» A block of data
————
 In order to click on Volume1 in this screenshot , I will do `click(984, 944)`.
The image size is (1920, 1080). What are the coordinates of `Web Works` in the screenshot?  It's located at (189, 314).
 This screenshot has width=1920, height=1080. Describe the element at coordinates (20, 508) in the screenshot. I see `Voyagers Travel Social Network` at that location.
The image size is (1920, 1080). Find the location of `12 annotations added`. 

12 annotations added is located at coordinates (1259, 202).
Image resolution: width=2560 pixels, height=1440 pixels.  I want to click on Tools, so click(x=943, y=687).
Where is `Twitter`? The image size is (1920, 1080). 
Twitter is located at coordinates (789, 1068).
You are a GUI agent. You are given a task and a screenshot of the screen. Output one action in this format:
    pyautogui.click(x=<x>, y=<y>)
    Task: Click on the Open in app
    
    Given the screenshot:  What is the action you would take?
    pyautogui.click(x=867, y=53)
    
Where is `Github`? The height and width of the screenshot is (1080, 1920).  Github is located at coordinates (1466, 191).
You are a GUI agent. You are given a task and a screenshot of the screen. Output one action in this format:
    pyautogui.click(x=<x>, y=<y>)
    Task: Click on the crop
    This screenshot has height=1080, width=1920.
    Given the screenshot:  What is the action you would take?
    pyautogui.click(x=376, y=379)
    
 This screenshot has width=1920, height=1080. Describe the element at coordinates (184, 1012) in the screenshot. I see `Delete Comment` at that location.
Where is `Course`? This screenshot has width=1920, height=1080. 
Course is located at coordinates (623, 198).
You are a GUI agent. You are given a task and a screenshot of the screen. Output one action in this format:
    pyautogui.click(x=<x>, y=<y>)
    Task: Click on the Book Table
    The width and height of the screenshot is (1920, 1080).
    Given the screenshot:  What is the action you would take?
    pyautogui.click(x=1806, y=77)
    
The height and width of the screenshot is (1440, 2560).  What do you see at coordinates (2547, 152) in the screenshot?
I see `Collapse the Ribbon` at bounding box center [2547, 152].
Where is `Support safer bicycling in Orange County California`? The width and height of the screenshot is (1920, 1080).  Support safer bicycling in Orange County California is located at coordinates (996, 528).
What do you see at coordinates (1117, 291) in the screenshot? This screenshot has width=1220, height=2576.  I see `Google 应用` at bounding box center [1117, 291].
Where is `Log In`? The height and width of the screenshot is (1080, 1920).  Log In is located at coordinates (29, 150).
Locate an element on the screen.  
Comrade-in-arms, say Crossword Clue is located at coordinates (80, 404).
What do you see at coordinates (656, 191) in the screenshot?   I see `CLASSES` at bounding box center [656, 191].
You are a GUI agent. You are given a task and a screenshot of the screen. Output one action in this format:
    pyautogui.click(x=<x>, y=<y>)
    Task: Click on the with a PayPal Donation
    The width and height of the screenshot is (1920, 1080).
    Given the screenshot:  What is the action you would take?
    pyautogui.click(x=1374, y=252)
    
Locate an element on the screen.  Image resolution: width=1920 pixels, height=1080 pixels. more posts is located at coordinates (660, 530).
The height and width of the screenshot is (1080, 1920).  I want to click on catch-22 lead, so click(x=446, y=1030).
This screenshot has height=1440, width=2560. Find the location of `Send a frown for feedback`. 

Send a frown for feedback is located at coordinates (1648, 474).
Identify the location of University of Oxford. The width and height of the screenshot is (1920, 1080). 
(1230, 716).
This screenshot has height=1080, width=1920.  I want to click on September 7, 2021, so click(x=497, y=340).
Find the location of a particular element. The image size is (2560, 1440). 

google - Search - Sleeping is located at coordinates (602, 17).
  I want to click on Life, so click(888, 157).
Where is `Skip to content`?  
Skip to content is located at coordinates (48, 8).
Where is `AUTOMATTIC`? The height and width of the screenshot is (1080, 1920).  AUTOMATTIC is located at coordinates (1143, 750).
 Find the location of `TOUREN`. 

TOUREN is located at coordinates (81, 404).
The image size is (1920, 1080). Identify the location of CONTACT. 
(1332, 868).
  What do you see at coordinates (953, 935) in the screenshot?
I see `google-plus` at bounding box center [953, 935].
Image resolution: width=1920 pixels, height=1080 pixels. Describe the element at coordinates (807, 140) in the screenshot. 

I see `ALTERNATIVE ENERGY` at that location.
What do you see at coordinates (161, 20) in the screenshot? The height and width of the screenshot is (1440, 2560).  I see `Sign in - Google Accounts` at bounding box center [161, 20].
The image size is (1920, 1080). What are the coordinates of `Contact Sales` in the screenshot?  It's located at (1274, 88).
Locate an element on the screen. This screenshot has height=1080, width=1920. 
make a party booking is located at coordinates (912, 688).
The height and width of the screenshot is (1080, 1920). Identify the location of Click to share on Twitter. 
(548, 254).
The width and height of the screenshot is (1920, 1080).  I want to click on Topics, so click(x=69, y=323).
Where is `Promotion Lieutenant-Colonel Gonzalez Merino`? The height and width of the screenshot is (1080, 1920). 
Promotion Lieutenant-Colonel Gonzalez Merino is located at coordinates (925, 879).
————
» Instructions for the task
Output the lines of the listing from the line containing "What do you see at coordinates (1117, 291)" up to and including the line containing "coordinates (29, 150).", reproducing them verbatim.

» Reply to the exercise
What do you see at coordinates (1117, 291) in the screenshot? This screenshot has width=1220, height=2576.  I see `Google 应用` at bounding box center [1117, 291].
Where is `Log In`? The height and width of the screenshot is (1080, 1920).  Log In is located at coordinates (29, 150).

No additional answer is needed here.